JD-Quelque part ça correspond bien au modèle du webtoon actuel d’ailleurs.
BV-Oui, on consomme une espèce d’œuvre infinie. D’un autre côté, je fais partie des gens qui achètent encore des CDs, je n’ai pas d’abonnement Netflix, je ne loue pas de films sur internet, … Peut-être que s’il y avait une offre infinie, vraiment tout de disponible, alors ça serait intéressant. Le numérique nous permet de voir des œuvres qui ne sont plus éditées, des œuvres qui ne sont plus accessibles, qu’on ne peut plus vendre, par exemple des films d’art et d’essai dont l’économie n’est pas viable… Là, ça répond à un problème.

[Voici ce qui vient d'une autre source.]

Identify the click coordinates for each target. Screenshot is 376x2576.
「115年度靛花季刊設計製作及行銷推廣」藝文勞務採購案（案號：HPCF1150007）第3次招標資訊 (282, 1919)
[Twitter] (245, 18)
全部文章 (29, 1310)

Mais si on se contente de dire : « On le sort en numérique pour que ça soit diffusé »... En tous cas je ne pense pas que je sortirais une BD faite pour le numérique aujourd’hui. À moins que ce soit dans l’optique de faire quelque chose pour la grande diffusion et la grande consommation. C’est intéressant aussi, de faire du triple A, du blockbuster. Mais quand on cherche quelque chose de plus subtil —encore une fois ce point de vue peut sembler très snob— je pense qu’on a besoin de l’objet livre. Le livre on le lit dans certaines conditions, il y a un attachement à l’objet.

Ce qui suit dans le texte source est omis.